■ Stated goal ■
Could you copy out all of the material below, swapping every "Instruction" for "Command" and leaving everything else unchanged?

■ Data supplied ■
——

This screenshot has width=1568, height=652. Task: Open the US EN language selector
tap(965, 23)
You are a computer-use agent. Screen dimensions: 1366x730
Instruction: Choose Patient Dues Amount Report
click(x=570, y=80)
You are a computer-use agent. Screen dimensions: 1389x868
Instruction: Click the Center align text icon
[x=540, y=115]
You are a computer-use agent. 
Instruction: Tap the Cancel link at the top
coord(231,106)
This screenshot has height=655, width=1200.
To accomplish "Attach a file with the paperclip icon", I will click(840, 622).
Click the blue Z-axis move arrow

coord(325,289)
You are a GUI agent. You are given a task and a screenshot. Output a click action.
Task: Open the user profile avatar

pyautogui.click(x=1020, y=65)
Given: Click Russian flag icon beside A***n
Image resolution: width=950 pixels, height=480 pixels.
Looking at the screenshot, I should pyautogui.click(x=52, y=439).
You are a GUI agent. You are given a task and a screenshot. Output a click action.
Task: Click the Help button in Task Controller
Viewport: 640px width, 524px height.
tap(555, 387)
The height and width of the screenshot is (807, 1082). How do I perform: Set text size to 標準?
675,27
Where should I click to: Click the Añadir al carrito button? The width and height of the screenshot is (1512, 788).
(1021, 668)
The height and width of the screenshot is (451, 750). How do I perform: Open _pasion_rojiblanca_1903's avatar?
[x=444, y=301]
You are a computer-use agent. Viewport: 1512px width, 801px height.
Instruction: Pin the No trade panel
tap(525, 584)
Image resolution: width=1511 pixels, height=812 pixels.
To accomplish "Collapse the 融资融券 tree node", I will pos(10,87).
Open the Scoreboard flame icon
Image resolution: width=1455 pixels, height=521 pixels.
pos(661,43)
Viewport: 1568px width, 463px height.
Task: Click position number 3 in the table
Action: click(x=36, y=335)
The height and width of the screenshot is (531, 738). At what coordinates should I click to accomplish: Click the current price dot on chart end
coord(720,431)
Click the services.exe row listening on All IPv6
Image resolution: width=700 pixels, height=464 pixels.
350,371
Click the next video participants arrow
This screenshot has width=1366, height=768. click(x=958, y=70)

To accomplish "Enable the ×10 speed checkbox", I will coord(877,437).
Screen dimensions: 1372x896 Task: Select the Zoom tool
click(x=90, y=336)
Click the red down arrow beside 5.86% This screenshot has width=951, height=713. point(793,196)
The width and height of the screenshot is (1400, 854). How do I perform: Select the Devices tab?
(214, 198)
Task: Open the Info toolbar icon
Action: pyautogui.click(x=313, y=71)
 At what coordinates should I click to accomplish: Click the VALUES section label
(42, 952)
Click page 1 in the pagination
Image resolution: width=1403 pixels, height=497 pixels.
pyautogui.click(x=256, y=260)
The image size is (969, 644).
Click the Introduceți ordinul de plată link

——

■ Final answer ■
This screenshot has width=1568, height=652. Task: Open the US EN language selector
tap(965, 23)
You are a computer-use agent. Screen dimensions: 1366x730
Command: Choose Patient Dues Amount Report
click(x=570, y=80)
You are a computer-use agent. Screen dimensions: 1389x868
Command: Click the Center align text icon
[x=540, y=115]
You are a computer-use agent. 
Command: Tap the Cancel link at the top
coord(231,106)
This screenshot has height=655, width=1200.
To accomplish "Attach a file with the paperclip icon", I will click(840, 622).
Click the blue Z-axis move arrow

coord(325,289)
You are a GUI agent. You are given a task and a screenshot. Output a click action.
Task: Open the user profile avatar

pyautogui.click(x=1020, y=65)
Given: Click Russian flag icon beside A***n
Image resolution: width=950 pixels, height=480 pixels.
Looking at the screenshot, I should pyautogui.click(x=52, y=439).
You are a GUI agent. You are given a task and a screenshot. Output a click action.
Task: Click the Help button in Task Controller
Viewport: 640px width, 524px height.
tap(555, 387)
The height and width of the screenshot is (807, 1082). How do I perform: Set text size to 標準?
675,27
Where should I click to: Click the Añadir al carrito button? The width and height of the screenshot is (1512, 788).
(1021, 668)
The height and width of the screenshot is (451, 750). How do I perform: Open _pasion_rojiblanca_1903's avatar?
[x=444, y=301]
You are a computer-use agent. Viewport: 1512px width, 801px height.
Command: Pin the No trade panel
tap(525, 584)
Image resolution: width=1511 pixels, height=812 pixels.
To accomplish "Collapse the 融资融券 tree node", I will pos(10,87).
Open the Scoreboard flame icon
Image resolution: width=1455 pixels, height=521 pixels.
pos(661,43)
Viewport: 1568px width, 463px height.
Task: Click position number 3 in the table
Action: click(x=36, y=335)
The height and width of the screenshot is (531, 738). At what coordinates should I click to accomplish: Click the current price dot on chart end
coord(720,431)
Click the services.exe row listening on All IPv6
Image resolution: width=700 pixels, height=464 pixels.
350,371
Click the next video participants arrow
This screenshot has width=1366, height=768. click(x=958, y=70)

To accomplish "Enable the ×10 speed checkbox", I will coord(877,437).
Screen dimensions: 1372x896 Task: Select the Zoom tool
click(x=90, y=336)
Click the red down arrow beside 5.86% This screenshot has width=951, height=713. point(793,196)
The width and height of the screenshot is (1400, 854). How do I perform: Select the Devices tab?
(214, 198)
Task: Open the Info toolbar icon
Action: pyautogui.click(x=313, y=71)
 At what coordinates should I click to accomplish: Click the VALUES section label
(42, 952)
Click page 1 in the pagination
Image resolution: width=1403 pixels, height=497 pixels.
pyautogui.click(x=256, y=260)
The image size is (969, 644).
Click the Introduceți ordinul de plată link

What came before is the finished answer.